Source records
= Beginning of Section =
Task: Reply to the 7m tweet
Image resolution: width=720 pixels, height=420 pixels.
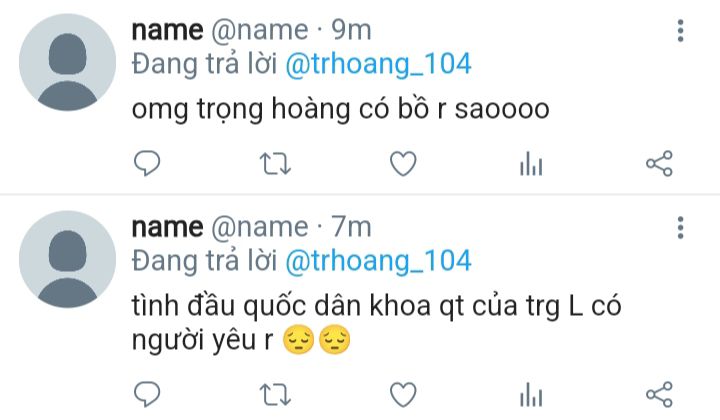Action: [x=147, y=394]
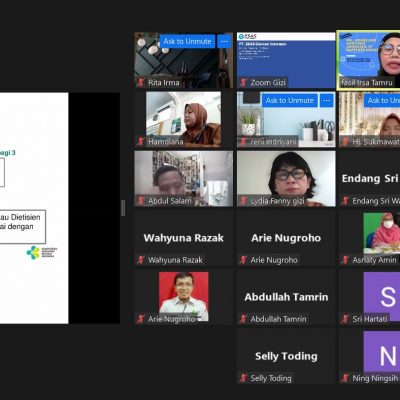Click Ask to Unmute on Rita Irma
The height and width of the screenshot is (400, 400).
pos(187,41)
= End of Section =
Task: An exact reproduction of all the records is required, with no pictures included.

Written answer:
Task: Reply to the 7m tweet
Image resolution: width=720 pixels, height=420 pixels.
Action: [x=147, y=394]
Click Ask to Unmute on Rita Irma
The height and width of the screenshot is (400, 400).
pos(187,41)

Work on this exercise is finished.